There wasn’t much fanfare when Peterbilt Motors demoed an electric refuse truck earlier this year. However, vocational vehicles used in urban environments – refuse trucks, utility vehicles – are likely going to need to be electric in the future to meet strict urban emission and noise restrictions. Tesla could leapfrog the competition by developing a range of electric urban, vocational vehicles based off its semi-truck platform. This would give it significant differentiation in the truck market and, again, would appeal to urban authorities looking for ways to improve air quality. Tesla could also bring value through more sophisticated use of technology in the vocational market, an industry which is quite traditional and slow to adopt new features/functionalities.
Trucks and buses are major contributors to air pollution, particularly in urban areas. Whilst they don’t attract the attention that passenger vehicles do, the benefits of electrification and autonomy are just as great, if not more so. Based on early reports, Tesla seems to be aiming for a mid-range truck capable of city activity or limited inter-city activity.

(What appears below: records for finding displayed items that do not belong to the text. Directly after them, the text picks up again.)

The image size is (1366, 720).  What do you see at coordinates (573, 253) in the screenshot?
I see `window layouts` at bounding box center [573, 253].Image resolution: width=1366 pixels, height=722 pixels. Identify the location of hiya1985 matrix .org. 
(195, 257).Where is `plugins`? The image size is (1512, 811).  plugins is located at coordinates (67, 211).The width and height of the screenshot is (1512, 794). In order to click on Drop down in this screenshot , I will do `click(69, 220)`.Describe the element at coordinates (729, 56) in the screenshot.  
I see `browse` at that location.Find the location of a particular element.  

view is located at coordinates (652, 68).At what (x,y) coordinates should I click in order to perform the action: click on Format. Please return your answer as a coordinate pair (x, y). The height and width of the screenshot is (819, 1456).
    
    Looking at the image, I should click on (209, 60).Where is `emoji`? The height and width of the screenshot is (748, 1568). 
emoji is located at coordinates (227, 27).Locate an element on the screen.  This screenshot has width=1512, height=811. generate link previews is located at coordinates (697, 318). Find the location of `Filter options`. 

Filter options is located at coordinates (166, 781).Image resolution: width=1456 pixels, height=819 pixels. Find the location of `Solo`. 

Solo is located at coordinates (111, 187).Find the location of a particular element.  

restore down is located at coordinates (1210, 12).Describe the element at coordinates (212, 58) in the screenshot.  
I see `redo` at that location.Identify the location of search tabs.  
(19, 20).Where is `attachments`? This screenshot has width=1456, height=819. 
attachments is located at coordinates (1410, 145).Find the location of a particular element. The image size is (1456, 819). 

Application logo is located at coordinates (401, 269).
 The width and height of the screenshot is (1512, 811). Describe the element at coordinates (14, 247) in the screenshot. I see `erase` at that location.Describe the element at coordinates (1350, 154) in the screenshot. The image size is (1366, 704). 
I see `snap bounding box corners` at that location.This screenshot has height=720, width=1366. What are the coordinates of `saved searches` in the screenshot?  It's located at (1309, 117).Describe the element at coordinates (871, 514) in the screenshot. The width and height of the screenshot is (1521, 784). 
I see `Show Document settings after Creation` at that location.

Class 4-8 truck sales are in the range of 450,000 to 500,000 units per year in the US alone (Tesla’s likely primary market). Capturing only 5% of this market would represent 25,000 units annually or, based on a retail price of US$150,000, close to US$4bn in sales per year from the US alone.
Of course, this pre-supposes that Tesla will pursue a traditional ownership model. The cost of purchasing, maintaining (service, parts), fuelling and providing a driver for a traditional Class 8 truck easily exceeds US$1m over a ten-year period.
Electric vehicles are cheaper to service, maintain and fuel than their diesel counterparts. Driver costs could be reduced in the longer term using autonomy. By disrupting the truck aftermarket with a subscription-based fright model could see Tesla drive far higher revenues whilst simultaneously lowering the total cost of ownership for fleet operators.
Finally, if Tesla is serious about its ambitions in the truck market it will need to focus on executing deliveries and/or availability of service on time. To date, buyers of its cars have been, to a degree, tolerant of delays because they are excited about a new product. Tesla will find the logistics market much less forgiving.